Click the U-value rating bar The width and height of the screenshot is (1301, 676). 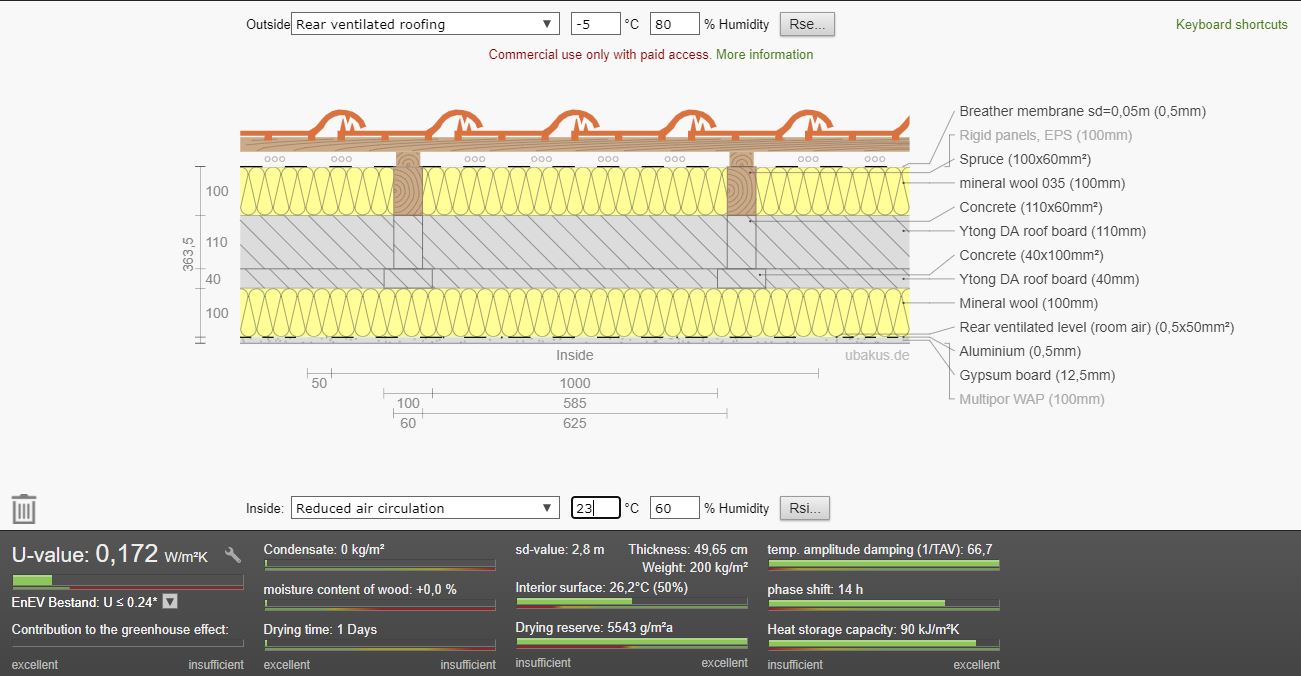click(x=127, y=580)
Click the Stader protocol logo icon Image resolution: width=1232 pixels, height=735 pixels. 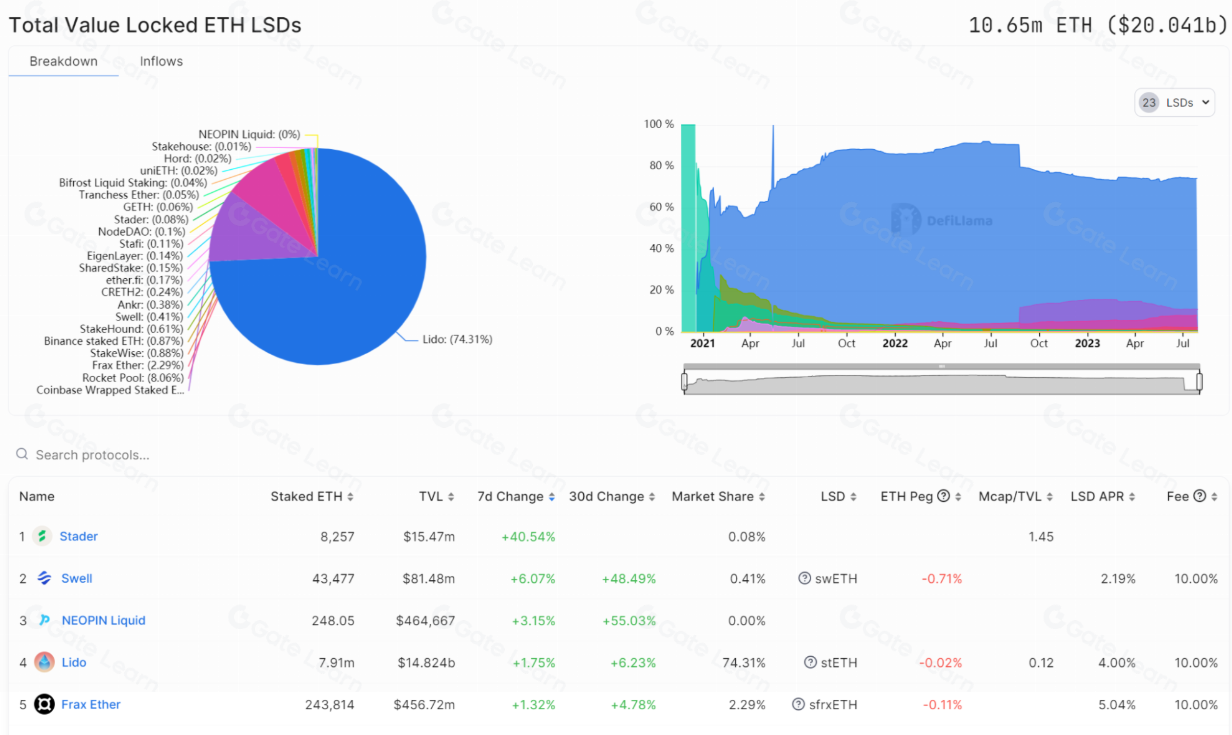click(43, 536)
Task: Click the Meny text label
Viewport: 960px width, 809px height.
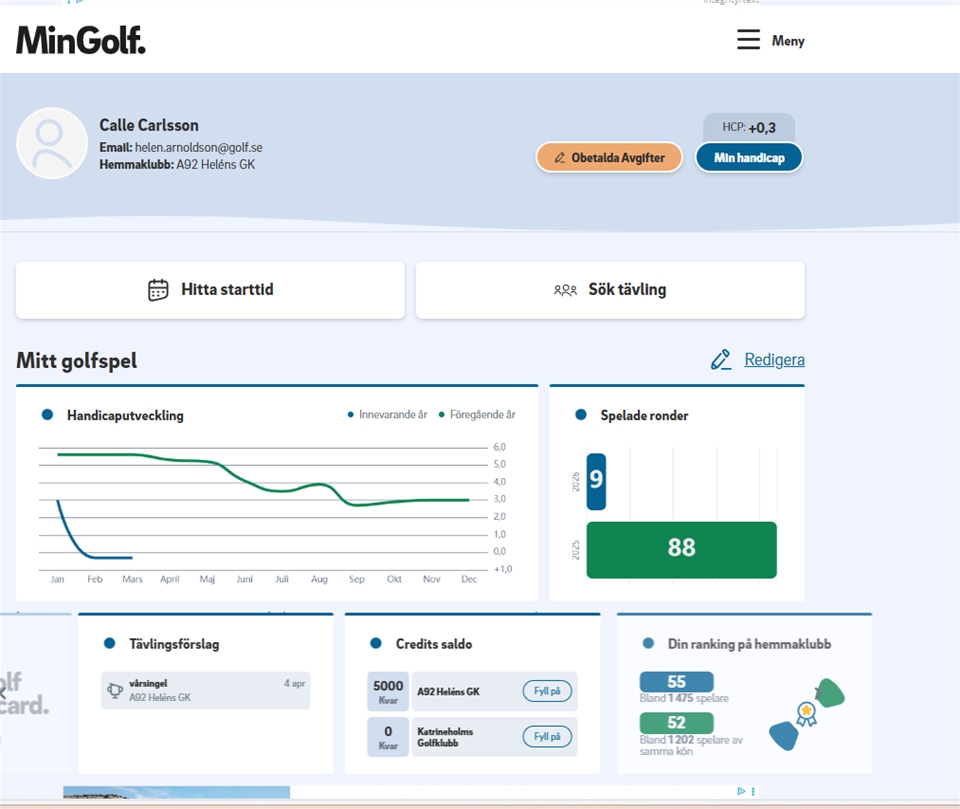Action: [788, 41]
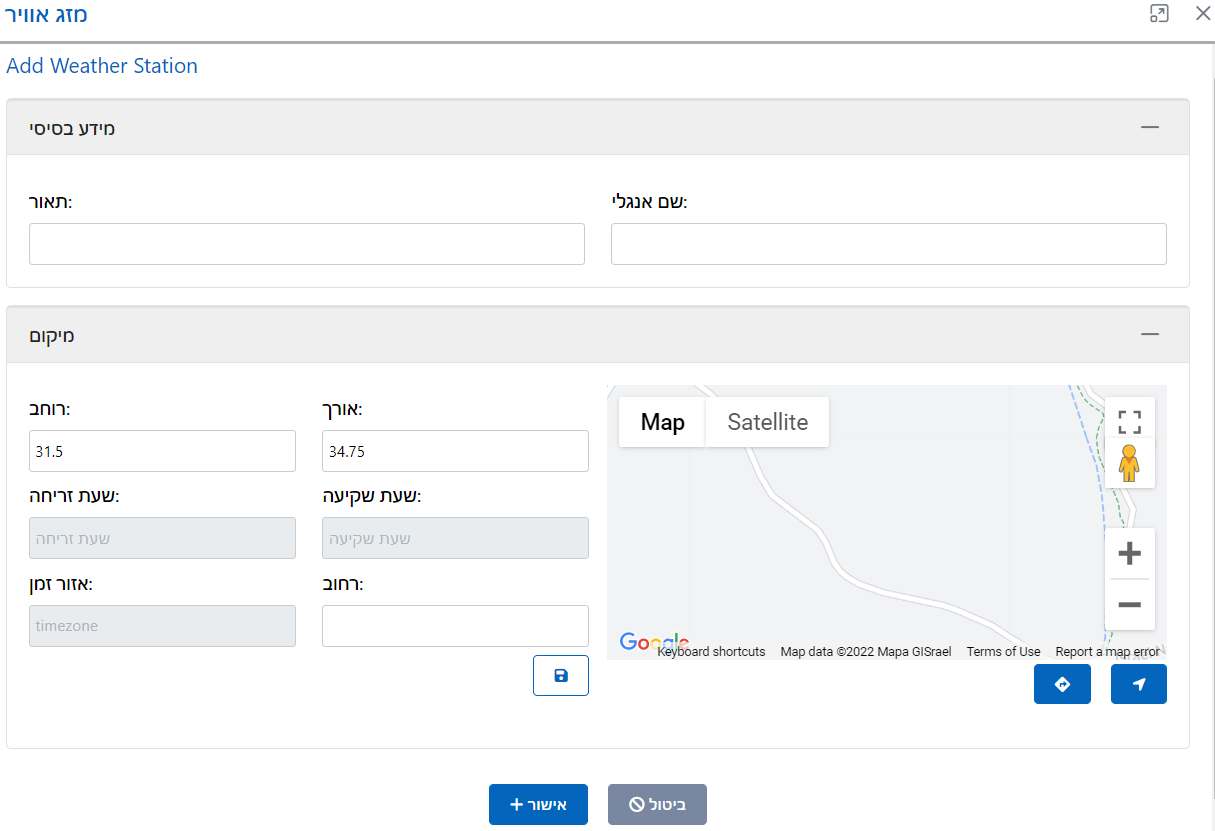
···
EXERCISE DESCRIPTION: Revise the stretch from the line containing "Task: Click the Meny text label" through the end of the material, replacing "Viewport" with "Screen" and changing nothing else. Leave the pictures out of your answer.

COMPLETED TASK:
Task: Click the Meny text label
Screen: 960px width, 809px height.
Action: [788, 41]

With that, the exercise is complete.